Records drawn from a dataset:
^^^^^^^^^^^^^^^^

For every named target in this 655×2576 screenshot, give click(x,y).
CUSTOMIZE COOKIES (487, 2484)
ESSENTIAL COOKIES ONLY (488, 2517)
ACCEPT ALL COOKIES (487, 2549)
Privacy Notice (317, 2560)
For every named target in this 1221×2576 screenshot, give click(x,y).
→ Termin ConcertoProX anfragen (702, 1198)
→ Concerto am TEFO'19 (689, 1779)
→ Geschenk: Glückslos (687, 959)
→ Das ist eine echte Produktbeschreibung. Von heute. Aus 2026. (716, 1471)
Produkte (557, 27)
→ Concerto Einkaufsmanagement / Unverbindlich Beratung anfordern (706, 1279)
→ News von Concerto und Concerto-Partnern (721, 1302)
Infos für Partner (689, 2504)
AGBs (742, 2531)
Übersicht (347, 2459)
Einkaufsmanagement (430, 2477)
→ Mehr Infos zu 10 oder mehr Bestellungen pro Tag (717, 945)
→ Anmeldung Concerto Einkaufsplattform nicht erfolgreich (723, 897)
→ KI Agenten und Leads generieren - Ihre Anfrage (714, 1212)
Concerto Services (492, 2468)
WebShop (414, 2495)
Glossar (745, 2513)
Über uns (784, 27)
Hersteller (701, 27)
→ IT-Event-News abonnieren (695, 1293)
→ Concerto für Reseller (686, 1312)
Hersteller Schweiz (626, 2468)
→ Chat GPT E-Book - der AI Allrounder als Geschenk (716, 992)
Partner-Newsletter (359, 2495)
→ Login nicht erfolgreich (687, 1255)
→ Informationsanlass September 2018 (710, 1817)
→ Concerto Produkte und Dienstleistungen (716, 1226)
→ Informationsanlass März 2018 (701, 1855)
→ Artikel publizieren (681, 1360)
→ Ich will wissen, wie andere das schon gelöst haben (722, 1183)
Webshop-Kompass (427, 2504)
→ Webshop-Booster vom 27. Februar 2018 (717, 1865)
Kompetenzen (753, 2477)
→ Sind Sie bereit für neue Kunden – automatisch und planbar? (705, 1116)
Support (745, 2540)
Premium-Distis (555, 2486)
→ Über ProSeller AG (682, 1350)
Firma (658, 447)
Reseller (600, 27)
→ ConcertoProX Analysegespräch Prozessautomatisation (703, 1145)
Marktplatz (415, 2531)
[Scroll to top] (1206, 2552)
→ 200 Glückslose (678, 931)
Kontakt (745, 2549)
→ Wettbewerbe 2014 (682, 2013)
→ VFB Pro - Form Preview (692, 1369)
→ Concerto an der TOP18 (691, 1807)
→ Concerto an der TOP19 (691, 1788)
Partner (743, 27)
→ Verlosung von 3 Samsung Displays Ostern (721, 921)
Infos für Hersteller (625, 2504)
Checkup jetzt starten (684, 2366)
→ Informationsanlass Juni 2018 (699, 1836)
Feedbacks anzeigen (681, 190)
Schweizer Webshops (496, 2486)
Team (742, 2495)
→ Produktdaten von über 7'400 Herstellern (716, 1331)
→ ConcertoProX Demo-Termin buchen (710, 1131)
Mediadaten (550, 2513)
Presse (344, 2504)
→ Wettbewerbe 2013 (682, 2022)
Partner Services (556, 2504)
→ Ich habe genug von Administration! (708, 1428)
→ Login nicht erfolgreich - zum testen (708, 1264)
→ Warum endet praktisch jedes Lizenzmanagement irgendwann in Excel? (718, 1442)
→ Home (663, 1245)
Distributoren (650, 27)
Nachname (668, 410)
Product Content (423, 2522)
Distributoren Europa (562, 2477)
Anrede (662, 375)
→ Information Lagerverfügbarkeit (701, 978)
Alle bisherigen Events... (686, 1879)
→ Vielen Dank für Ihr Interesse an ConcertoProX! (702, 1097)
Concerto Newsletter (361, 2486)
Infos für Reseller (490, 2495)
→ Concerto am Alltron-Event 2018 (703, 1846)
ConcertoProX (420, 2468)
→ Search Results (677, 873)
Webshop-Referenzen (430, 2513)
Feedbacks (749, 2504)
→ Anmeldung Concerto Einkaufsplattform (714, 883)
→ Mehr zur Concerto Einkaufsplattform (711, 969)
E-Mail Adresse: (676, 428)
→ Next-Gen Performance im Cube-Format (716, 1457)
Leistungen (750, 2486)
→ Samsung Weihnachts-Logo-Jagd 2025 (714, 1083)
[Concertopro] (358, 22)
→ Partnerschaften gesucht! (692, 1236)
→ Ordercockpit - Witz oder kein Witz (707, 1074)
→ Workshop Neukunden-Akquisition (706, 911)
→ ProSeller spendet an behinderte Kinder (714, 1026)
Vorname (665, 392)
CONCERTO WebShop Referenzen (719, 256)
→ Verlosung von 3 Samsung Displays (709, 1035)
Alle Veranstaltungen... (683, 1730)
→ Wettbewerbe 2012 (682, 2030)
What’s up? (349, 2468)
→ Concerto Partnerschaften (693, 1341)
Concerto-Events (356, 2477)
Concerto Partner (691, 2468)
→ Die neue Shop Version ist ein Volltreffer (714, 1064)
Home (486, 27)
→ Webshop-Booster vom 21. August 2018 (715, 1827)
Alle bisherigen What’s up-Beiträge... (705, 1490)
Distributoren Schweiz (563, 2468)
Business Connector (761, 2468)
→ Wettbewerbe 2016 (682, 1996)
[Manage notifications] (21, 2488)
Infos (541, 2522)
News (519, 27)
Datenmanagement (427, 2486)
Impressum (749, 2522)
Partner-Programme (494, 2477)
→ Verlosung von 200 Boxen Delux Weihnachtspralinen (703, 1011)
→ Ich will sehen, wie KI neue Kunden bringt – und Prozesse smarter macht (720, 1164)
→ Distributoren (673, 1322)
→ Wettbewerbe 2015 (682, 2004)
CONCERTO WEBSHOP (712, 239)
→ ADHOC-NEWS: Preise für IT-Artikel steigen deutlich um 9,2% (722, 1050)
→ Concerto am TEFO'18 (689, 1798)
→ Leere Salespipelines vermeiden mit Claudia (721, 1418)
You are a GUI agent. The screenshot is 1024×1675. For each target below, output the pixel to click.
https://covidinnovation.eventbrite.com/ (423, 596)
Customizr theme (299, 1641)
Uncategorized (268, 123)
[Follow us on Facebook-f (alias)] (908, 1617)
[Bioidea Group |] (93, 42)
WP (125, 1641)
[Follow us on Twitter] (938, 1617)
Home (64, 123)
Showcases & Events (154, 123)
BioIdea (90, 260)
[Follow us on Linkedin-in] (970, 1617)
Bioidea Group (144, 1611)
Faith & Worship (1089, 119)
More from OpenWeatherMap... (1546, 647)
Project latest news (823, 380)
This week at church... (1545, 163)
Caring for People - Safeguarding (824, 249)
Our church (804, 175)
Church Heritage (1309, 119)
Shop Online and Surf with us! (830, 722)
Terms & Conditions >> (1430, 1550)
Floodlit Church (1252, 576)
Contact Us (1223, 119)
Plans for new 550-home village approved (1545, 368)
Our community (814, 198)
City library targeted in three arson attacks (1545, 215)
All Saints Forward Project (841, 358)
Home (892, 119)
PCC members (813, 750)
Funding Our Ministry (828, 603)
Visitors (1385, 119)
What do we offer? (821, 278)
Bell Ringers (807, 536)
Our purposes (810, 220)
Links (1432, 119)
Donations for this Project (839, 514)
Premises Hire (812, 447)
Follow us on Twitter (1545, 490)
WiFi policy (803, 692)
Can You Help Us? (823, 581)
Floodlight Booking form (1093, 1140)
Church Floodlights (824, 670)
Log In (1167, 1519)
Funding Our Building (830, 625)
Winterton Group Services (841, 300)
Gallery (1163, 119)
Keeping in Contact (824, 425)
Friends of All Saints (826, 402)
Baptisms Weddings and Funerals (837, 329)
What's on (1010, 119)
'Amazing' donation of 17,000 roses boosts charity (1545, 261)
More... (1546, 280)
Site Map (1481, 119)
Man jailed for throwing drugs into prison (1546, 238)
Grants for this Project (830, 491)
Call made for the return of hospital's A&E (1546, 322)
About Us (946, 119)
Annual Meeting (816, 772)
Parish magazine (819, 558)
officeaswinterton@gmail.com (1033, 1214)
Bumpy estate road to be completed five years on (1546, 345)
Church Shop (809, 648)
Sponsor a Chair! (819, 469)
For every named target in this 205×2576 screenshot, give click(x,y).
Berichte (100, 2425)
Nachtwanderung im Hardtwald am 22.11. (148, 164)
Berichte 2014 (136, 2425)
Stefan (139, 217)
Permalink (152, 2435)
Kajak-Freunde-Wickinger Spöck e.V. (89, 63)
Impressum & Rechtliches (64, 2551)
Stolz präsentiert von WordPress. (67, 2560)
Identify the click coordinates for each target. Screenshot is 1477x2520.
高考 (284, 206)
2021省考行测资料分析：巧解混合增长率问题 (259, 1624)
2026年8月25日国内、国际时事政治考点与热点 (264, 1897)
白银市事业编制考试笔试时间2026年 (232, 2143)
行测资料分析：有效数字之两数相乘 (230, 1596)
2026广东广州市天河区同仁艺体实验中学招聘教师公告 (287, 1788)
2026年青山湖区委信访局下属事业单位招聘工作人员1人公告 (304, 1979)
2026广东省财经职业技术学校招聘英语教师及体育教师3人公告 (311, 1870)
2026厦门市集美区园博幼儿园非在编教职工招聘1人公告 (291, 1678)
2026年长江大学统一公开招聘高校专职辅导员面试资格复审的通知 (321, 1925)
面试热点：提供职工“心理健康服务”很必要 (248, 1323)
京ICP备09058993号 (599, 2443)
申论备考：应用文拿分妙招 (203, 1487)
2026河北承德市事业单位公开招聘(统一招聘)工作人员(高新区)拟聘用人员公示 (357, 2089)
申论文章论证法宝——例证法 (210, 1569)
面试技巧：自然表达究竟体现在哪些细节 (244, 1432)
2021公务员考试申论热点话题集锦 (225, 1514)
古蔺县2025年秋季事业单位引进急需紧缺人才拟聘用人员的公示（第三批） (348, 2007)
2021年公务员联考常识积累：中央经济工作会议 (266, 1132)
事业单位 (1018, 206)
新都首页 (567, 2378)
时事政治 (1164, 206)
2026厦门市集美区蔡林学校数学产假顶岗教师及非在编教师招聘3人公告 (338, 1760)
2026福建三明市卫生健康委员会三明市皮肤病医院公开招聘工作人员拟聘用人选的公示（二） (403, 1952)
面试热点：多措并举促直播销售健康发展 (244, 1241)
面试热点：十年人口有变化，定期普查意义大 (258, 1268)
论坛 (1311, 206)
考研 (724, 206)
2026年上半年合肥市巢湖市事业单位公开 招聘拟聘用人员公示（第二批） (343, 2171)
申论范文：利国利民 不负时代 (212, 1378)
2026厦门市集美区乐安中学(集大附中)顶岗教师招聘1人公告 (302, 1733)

^^^^^^^^^^^^^^^^

Work instruction:
After locating the line holding "Premium-Distis (555, 2486)" above, output exactly that line and every line after it through the line holding "Kontakt (745, 2549)". Include nothing else.

Result of this task:
Premium-Distis (555, 2486)
→ Über ProSeller AG (682, 1350)
Firma (658, 447)
Reseller (600, 27)
→ ConcertoProX Analysegespräch Prozessautomatisation (703, 1145)
Marktplatz (415, 2531)
[Scroll to top] (1206, 2552)
→ 200 Glückslose (678, 931)
Kontakt (745, 2549)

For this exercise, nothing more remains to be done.